Alexis Petridis of The Guardian gave the album two out of five stars, saying "As a pop-reggae album it's patchily OK; as an addition to the canon of righteous Rastafarian spiritual music, it's profoundly unconvincing and a bit insulting. If you were Bunny Wailer, you too might get a bit cross about the reductive, cartoonish depiction of your religious beliefs. Then again, Snoop might argue, that's par for the course: he's been in the business of perpetuating cartoonish stereotypes from the start.

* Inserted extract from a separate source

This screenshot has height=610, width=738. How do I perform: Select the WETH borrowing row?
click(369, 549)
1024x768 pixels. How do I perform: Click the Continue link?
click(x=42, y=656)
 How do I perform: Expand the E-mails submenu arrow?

People love them, and him, maybe more than they love his music, which has been patchy for decades. Taking that into account, they might love this. And if they don't, he can always go back to the Nine Inch Dicks." Kevin Jones of Exclaim! gave the album a four out of ten, saying "While the humanity and personal growth shown in Snoop Lion's Reincarnated documentary granted the legendary rapper some sympathetic cover for his dubious rebirth as a reggae-singing Rasta, the eponymous album at the heart of that story affords him no such luxury. The Diplo-directed record is a somewhat sloppy mish-mash of reggae cuts that rarely attain an authentic air, a couple of Rita Ora- and Miley Cyrus-assisted pop write-offs, and one bit of Major Lazer-lite, in the oddly-placed "Get Away." Brent Faulkner of PopMatters gave the album a six out of ten, saying "Uneven though sometimes enjoyable, Reincarnated is surprisingly better than expected. That said, the effort still stumbles into the pitfalls of a musician altering his direction and leaving his comfort zone. Snoop Lion pulls off this album off stronger than Lil Wayne did rock (Rebirth), but still, Snoop is best suited spitting over luxurious west-coast beats."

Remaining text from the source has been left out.